# What are the symptoms of a bad slave cylinder on clutch?



## adamfroelich (Jul 17, 2008)

I have a '92 Corrado SLC and recently my clutch pedal wouldn't decompress entirely. The last 3/4 of pedal wasn't there. I had barely enough pedal to get it into first. On my way to the shop, it fixed itself(probably just temporarrily though), and I have a full pedal now. Can anyone tell me what's goin' on with my clutch.


----------



## 276ways (Feb 11, 2002)

*Re: What are the symptoms of a bad slave cylinder on clutch? (adamfroelich)*

yes it is but it could be a bad line or master cylinder too


----------



## adamfroelich (Jul 17, 2008)

*Re: What are the symptoms of a bad slave cylinder on clutch? (276ways)*

Is it best to wait for it to happen again.
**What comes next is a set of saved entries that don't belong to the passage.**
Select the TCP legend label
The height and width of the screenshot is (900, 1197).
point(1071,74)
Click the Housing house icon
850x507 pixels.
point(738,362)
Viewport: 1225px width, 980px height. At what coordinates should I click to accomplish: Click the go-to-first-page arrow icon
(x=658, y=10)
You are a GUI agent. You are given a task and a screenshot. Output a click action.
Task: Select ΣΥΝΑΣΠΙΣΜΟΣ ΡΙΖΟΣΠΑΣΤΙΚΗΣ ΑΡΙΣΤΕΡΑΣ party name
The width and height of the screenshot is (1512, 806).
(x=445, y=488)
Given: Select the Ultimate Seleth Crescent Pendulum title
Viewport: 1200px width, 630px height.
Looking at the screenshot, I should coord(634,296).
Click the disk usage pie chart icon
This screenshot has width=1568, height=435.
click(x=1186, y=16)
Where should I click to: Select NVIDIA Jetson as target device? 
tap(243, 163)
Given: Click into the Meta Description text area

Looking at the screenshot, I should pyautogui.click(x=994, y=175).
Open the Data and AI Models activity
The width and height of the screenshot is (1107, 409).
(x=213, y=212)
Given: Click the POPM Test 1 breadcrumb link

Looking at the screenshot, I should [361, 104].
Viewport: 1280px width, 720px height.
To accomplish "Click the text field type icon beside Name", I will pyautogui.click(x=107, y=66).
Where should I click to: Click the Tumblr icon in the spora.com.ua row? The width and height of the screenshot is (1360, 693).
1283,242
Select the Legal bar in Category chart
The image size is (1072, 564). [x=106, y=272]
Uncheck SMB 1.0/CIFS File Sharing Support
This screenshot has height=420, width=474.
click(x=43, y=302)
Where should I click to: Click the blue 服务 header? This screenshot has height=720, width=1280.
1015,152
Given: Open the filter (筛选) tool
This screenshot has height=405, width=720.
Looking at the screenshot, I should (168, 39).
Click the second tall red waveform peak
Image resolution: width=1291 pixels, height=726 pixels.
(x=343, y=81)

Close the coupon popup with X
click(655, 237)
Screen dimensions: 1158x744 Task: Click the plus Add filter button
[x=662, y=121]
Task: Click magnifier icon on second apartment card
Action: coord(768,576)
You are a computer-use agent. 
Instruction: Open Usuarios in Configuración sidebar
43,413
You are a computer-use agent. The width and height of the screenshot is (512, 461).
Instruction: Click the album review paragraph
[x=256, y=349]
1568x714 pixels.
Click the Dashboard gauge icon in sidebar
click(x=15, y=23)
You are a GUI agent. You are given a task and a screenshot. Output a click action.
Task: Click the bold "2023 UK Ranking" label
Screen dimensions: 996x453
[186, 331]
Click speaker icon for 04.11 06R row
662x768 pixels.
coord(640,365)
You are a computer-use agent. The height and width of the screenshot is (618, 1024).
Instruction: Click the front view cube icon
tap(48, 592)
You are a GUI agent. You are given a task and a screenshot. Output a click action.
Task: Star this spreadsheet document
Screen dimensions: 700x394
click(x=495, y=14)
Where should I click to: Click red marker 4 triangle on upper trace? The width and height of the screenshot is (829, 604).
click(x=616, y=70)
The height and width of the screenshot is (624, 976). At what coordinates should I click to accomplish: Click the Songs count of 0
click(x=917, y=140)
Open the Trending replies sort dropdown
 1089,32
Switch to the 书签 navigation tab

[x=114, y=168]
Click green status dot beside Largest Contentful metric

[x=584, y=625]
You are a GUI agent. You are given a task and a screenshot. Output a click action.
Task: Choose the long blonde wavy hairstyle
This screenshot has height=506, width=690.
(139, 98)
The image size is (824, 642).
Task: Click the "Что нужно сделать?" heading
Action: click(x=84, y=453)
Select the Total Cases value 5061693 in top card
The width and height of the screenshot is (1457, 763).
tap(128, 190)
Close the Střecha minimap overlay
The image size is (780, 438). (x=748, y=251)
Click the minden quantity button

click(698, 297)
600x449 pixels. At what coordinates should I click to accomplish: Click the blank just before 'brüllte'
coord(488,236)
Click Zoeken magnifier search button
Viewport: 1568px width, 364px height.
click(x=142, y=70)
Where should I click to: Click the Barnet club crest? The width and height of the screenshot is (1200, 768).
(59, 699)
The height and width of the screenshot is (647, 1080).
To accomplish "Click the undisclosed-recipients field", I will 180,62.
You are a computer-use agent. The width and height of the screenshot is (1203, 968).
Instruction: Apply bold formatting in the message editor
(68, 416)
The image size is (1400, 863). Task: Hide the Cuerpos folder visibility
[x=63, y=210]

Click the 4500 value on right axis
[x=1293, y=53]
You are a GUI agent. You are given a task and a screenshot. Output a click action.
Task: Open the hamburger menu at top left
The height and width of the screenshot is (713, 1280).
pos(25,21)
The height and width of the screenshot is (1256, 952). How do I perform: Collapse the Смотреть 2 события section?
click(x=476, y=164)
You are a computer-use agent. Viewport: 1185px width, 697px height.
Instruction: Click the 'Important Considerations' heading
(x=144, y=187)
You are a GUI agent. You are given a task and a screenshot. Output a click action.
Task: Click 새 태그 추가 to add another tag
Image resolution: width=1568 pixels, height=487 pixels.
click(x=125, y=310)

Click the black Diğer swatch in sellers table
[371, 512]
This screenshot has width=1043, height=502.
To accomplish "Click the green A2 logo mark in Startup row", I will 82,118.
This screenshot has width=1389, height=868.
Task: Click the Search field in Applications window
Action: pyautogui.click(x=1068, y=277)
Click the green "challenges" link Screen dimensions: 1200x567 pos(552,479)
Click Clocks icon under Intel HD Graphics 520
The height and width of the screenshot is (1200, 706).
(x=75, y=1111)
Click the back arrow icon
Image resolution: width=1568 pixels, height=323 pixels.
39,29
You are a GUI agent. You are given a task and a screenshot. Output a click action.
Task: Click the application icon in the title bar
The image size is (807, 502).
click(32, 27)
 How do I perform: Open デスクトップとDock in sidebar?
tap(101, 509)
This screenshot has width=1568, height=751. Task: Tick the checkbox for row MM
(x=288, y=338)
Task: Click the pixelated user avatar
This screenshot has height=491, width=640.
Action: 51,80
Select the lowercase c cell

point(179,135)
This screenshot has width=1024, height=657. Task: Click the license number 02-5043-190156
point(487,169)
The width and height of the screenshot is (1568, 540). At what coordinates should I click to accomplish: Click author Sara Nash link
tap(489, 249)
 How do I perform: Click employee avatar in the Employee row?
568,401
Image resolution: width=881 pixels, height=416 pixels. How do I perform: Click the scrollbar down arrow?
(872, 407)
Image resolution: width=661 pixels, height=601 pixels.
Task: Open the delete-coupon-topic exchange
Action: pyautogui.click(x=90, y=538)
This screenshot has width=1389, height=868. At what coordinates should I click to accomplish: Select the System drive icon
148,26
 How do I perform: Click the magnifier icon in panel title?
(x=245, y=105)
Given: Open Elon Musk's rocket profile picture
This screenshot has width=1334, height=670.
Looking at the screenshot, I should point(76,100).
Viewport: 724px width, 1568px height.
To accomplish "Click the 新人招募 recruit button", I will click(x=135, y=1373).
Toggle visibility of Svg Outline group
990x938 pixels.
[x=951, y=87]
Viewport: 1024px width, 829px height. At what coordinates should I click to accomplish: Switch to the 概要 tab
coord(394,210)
And, is it terribly hard to fix? I don't trust my local dealership very much.


----------



## spasticone (May 31, 2004)

*Re: What are the symptoms of a bad slave cylinder on clutch? (adamfroelich)*

You most likely have the slave or master going bad. It will only get worse. When my passat had this problem, I bought both new on ebay for 80 bucks and just replaced them. If one is bad, the other is getting old too. Most of the time this is caused by old, crusty brake fluid. I'd change that too.


----------